# Task:
Count the lines in the listing below that contain the string "accomplish". Reply with that number only.

Saved data entries
• • • •

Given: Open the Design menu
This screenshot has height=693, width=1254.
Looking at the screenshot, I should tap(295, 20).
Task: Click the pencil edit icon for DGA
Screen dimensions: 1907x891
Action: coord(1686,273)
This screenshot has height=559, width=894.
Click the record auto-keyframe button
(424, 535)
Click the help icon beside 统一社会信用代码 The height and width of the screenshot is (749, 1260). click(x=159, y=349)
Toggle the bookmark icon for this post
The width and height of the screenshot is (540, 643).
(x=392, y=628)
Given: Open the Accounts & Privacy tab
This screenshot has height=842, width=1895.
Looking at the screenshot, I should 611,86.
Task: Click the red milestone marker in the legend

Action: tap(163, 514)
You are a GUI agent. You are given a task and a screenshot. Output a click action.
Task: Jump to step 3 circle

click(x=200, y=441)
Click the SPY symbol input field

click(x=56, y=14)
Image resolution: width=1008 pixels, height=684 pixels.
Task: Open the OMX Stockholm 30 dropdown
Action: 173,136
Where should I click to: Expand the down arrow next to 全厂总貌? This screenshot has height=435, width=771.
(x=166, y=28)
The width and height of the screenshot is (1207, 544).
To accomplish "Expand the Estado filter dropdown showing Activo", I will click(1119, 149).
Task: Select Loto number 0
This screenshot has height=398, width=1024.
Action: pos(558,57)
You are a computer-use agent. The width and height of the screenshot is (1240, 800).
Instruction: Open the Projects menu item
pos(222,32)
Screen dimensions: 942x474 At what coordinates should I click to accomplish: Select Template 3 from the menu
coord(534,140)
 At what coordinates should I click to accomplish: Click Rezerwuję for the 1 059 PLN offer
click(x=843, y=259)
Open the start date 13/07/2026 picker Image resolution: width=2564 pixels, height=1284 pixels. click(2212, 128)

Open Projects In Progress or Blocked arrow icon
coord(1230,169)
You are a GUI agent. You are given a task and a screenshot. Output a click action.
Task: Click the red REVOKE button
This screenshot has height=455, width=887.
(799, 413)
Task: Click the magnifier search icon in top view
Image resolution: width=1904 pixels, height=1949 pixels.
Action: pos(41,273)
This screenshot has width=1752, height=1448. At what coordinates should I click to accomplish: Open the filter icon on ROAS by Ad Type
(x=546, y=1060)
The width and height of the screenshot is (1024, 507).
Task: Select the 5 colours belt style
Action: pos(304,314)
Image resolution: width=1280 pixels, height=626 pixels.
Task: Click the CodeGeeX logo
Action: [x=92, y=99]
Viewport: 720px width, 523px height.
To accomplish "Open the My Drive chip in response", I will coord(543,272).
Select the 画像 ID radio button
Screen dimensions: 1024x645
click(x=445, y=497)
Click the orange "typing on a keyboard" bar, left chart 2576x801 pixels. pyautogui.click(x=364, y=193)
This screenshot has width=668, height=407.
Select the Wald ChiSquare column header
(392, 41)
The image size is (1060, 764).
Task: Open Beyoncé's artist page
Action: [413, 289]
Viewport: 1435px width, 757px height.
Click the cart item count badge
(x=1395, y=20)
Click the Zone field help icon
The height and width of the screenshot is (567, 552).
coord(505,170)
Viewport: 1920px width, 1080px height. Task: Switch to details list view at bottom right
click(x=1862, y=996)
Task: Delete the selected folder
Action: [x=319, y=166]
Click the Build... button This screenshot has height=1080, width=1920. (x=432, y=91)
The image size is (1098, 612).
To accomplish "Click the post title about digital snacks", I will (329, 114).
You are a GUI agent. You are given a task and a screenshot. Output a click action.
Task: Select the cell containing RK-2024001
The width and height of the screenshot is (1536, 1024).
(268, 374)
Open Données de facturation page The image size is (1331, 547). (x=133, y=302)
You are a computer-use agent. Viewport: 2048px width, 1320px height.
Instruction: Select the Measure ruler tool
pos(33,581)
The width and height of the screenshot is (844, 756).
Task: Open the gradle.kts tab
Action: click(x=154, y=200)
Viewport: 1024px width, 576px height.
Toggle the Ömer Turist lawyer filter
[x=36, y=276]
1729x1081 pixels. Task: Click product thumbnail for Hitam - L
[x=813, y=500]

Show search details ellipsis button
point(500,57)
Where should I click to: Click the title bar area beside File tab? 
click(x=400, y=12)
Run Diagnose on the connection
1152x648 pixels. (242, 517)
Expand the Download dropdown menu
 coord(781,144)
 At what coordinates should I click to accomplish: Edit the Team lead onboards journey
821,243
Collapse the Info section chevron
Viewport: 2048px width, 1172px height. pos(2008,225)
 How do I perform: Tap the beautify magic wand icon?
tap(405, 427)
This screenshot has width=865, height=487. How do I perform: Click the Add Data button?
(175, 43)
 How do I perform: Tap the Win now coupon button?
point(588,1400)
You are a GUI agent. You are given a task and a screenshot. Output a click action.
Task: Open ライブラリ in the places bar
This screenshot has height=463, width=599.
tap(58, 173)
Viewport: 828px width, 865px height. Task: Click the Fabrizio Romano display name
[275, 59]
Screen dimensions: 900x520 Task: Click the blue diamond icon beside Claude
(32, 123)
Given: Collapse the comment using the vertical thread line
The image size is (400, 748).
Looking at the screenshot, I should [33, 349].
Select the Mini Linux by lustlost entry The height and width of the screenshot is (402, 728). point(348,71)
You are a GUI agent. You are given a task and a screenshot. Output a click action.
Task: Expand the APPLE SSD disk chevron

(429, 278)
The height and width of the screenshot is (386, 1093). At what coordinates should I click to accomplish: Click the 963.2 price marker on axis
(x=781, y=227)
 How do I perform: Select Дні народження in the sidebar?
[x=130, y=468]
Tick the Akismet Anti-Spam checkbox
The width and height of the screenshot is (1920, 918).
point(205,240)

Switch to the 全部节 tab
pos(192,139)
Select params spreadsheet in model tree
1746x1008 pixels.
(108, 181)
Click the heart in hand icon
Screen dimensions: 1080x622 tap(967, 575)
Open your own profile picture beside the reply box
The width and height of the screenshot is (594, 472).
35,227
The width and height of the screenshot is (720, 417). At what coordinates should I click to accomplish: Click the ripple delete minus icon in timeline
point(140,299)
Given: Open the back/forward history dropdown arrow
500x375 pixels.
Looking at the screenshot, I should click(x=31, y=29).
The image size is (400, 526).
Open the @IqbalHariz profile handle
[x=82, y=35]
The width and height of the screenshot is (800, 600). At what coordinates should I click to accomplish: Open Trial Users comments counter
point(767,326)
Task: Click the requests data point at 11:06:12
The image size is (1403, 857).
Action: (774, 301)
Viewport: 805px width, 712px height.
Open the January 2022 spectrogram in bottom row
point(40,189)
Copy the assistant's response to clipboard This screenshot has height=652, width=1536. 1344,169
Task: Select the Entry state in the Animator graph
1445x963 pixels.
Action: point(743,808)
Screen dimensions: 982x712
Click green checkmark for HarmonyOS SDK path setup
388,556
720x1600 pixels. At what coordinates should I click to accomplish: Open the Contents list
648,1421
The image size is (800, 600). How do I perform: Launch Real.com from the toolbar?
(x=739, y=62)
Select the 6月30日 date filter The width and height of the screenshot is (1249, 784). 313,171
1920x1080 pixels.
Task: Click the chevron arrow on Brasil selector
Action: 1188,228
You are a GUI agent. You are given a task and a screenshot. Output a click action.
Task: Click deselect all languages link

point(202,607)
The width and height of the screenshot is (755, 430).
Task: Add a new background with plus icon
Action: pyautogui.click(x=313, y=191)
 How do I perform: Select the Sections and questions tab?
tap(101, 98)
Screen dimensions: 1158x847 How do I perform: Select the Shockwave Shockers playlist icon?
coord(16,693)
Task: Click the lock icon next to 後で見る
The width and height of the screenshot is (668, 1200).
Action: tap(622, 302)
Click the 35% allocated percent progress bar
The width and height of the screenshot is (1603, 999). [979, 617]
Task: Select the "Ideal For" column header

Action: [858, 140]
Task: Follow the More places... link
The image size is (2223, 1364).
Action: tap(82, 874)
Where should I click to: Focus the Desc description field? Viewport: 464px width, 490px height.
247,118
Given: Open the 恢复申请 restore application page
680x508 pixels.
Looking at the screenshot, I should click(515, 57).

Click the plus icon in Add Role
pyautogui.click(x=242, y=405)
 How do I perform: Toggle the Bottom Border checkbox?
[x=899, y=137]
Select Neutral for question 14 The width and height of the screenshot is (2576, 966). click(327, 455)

• • • •

# Solution below:
11